With large-scale wind and solar power connected to the power grid, the randomness and volatility of its output have an increasingly serious adverse impact on power grid dispatching. Aiming at the system peak shaving problem caused by regional large-scale wind power photovoltaic grid connection, a new two-stage optimal scheduling model of wind solar energy storage system considering demand response is proposed. There is a need to comprehensively consider the power generation cost of various types of power sources, day-ahead load forecasting information, and other factors and plan the day-ahead output plan of the energy storage system with the minimum system operation cost as the optimization objective of day-ahead dispatching. The demand response strategy is introduced into the time-ahead optimal scheduling, and the optimization of the output value of the energy storage system in each period is studied with the goal of minimizing the system adjustment cost.
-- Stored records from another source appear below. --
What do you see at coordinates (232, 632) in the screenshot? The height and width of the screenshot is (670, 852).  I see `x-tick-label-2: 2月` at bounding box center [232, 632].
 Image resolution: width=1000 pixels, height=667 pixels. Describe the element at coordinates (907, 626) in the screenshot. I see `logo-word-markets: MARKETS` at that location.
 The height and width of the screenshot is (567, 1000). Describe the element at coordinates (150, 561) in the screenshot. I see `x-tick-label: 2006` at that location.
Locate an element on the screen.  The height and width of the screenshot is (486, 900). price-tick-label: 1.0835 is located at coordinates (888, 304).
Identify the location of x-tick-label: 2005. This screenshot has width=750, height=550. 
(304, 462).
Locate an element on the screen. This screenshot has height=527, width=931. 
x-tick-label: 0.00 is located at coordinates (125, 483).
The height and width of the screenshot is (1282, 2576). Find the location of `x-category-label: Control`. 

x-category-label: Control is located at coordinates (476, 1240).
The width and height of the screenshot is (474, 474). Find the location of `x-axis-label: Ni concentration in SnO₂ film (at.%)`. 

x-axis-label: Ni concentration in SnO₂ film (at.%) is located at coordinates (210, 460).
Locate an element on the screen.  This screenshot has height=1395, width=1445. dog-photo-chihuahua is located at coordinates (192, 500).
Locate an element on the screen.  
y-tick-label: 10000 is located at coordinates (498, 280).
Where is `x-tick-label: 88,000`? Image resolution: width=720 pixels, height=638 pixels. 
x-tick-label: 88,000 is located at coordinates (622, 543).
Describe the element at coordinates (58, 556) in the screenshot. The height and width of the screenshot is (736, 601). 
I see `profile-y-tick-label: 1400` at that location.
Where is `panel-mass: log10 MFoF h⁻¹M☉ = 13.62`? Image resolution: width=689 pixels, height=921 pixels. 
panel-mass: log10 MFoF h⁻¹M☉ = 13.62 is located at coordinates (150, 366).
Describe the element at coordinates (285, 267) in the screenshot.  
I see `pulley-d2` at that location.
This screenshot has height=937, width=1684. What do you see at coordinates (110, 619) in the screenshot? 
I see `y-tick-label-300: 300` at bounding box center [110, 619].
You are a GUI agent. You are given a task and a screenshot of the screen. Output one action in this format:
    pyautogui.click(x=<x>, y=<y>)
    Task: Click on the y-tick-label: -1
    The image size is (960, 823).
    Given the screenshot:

The particle swarm optimization algorithm is used to solve the model, and the IEEE33 node system is used for an example simulation. The results show that using the demand response and the collaborative effect of the energy storage system can suppress the uncertainty of wind power and photovoltaic power, improve the utilization rate of the system, reduce the power generation cost of the system, and achieve significant comprehensive benefits.